Les conseils de l’Ordre iront désormais dans le sens du projet validé. Le bon sens pousse à travailler tous ensemble et l’Ordre des médecins apportera son aide même si ce n’est pas le projet médical de la profession ».
La colère d’un Pays de Langres « cocufié »
Les trois présidents des intercommunalités du Pays de Langres n’ont pas caché leur « très grande déception » après les annonces enterrant le projet Rolampont porté par le comité de pilotage “Egalité santé”. « Il y a près d’un an, lors de la Conférence santé, j’avais repris une formule d’Edgar Faure : “Avoir toujours raison, c’est un grand tort”. Je persiste aujourd’hui. Nous avons toujours raison d’avoir manifestement tort politiquement puisque notre projet n’a pas été retenu », a lancé Eric Darbot, président du Pôle d’équilibre territorial et rural (PETR) du Pays de Langres et de la communauté de communes des Savoir-faire.
Cette intense déception, sur le fond, se double d’une véritable colère sur la forme antidémocratique de l’ensemble du processus : « On nous a demandé de participer à un conseil d’orientation. Il ne s’est pas réuni depuis le mois de juin. Il y avait un conseil scientifique, pas davantage réuni. Nous avons, avec l’accord de la préfecture et de Nicolas Lacroix, constitué le comité de pilotage, qui a consacré du temps et de l’énergie à proposer un projet. Une conférence des maires — un outil démocratique quoi que certains en disent — s’est réunie, avec l’unanimité des élus pour approuver ce projet. Tout cela a été balayé par un comité restreint qui a décidé d’acter ce qu’il avait déjà décidé dès le départ… Alors je pose la question : à quoi servent les élus ? ».

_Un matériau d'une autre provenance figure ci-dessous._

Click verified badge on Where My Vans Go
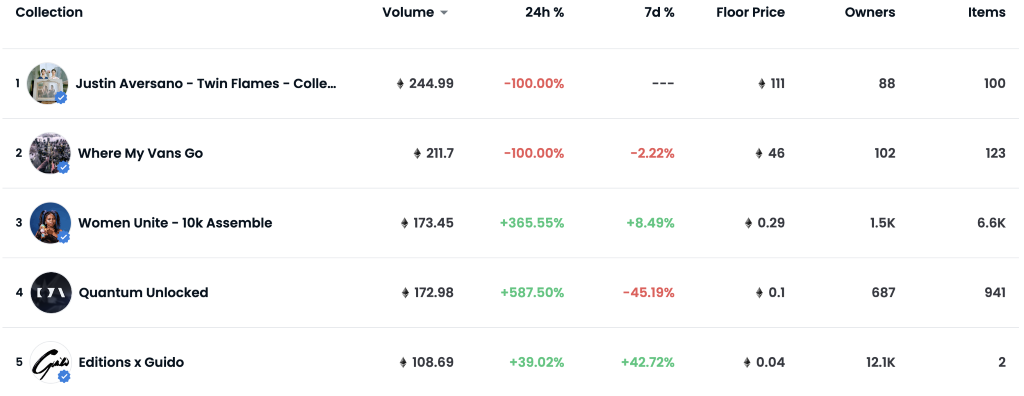 [63, 167]
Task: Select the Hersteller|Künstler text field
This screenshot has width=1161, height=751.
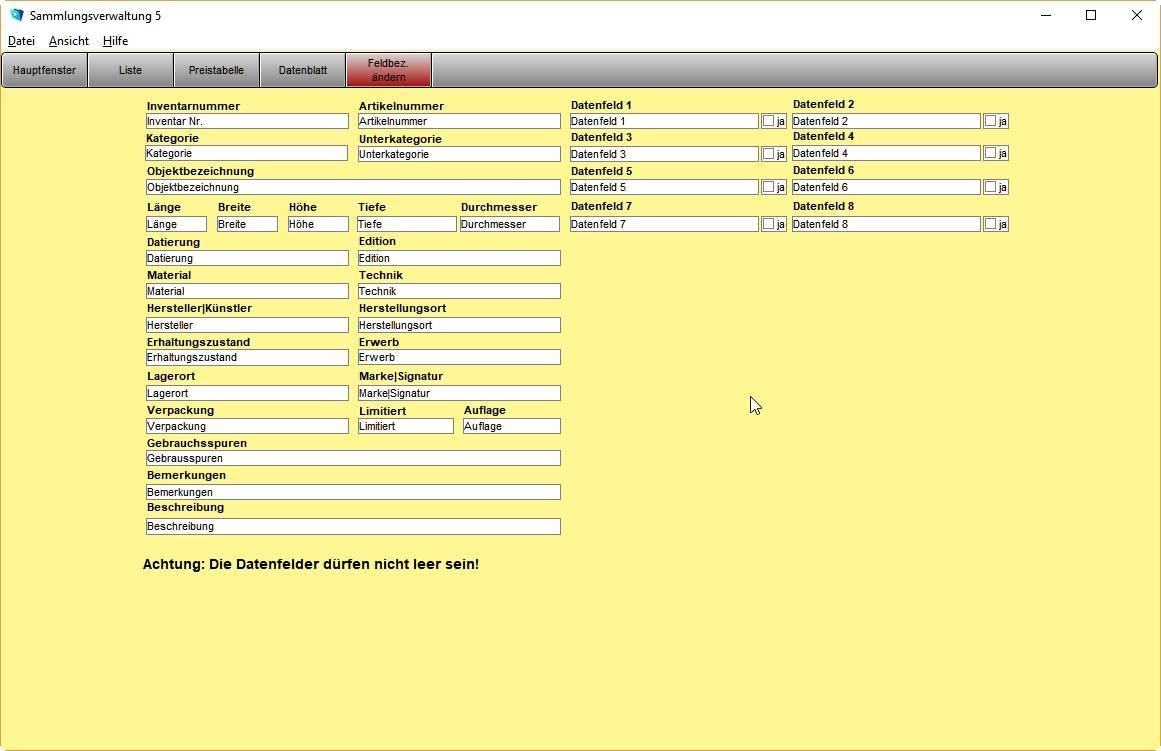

S’estimant « cocufié, déçu et triste », Laurent Aubertot, président de la communauté de communes Auberive-Vingeanne-Montsaugeonnais affirme qu’il « continuera à se battre pour défendre le projet du Copil ». Jacky Maugras, président du Grand Langres, s’interroge, pour sa part, sur l’absence totale de garanties quant à la gradation des soins et ce qu’il subsistera à Langres, en-dehors des urgences. A ses yeux, avoir décidé du bâtimentaire avant le médical est un non-sens. Seul point positif loué par les trois édiles : l’engagement financier à 140 millions d’euros, abondé de moitié par le Département et le GIP.